> [Given task]
Convert the lines from the one containing "This screenshot has width=720, height=1000." through the one containing "Action: (x=457, y=880)", both included, into a JSON list of strings, one string per line and no blank lines. Leave the pictures out of the list.

> [Extracted data]
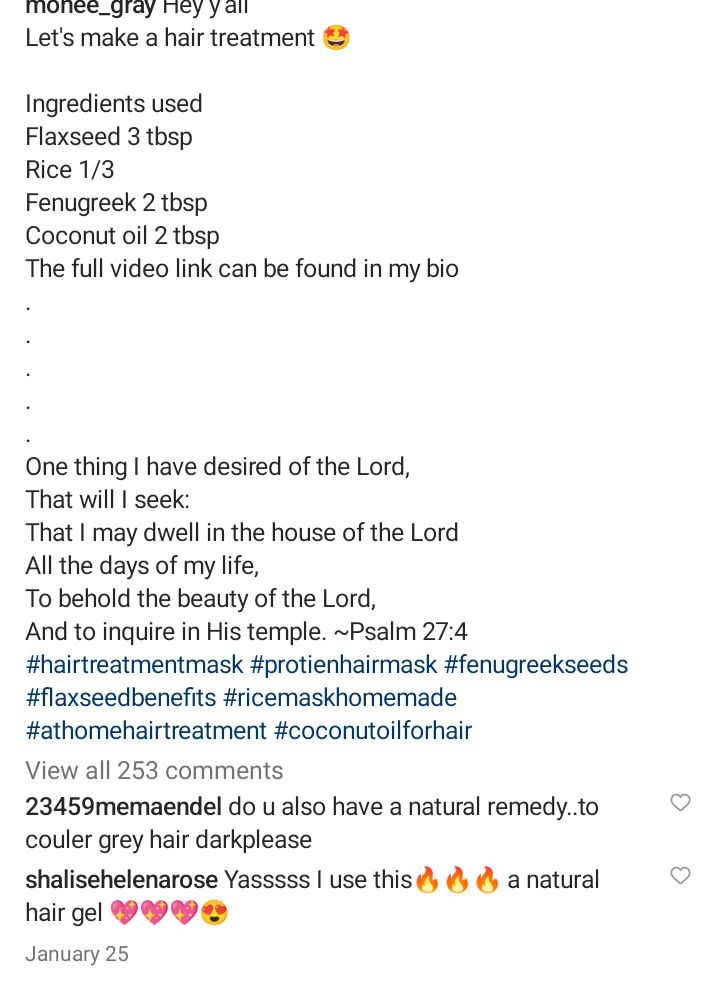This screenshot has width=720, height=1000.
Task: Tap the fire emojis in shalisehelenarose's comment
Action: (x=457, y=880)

==

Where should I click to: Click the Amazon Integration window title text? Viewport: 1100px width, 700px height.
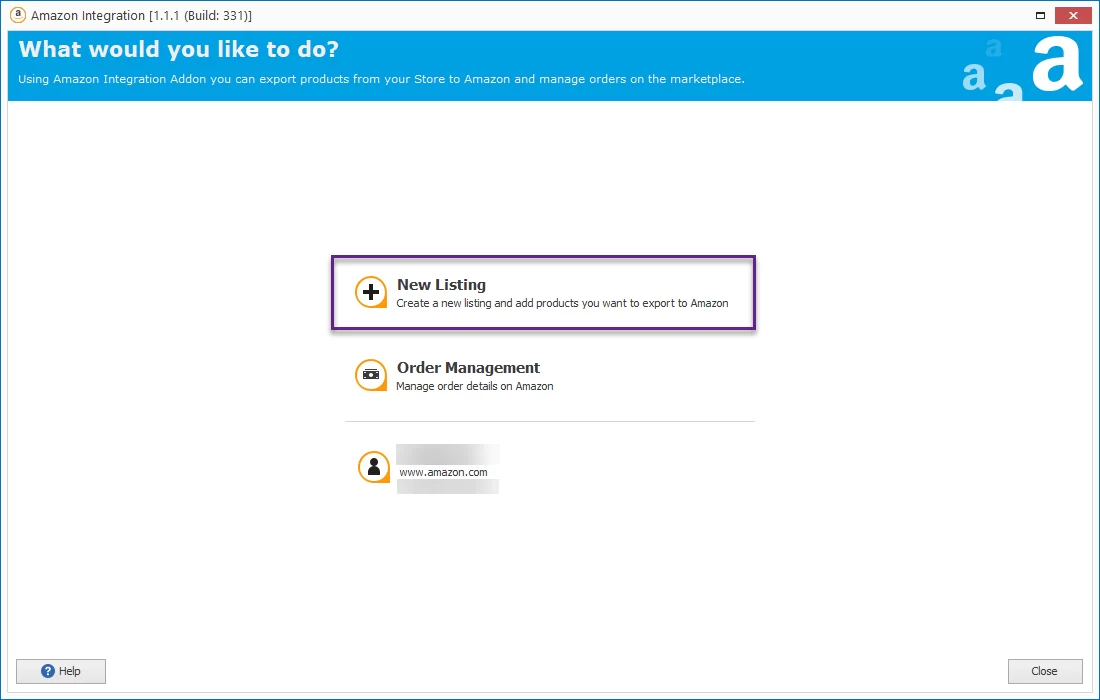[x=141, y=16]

> [Right answer]
[
  "This screenshot has width=720, height=1000.",
  "Task: Tap the fire emojis in shalisehelenarose's comment",
  "Action: (x=457, y=880)"
]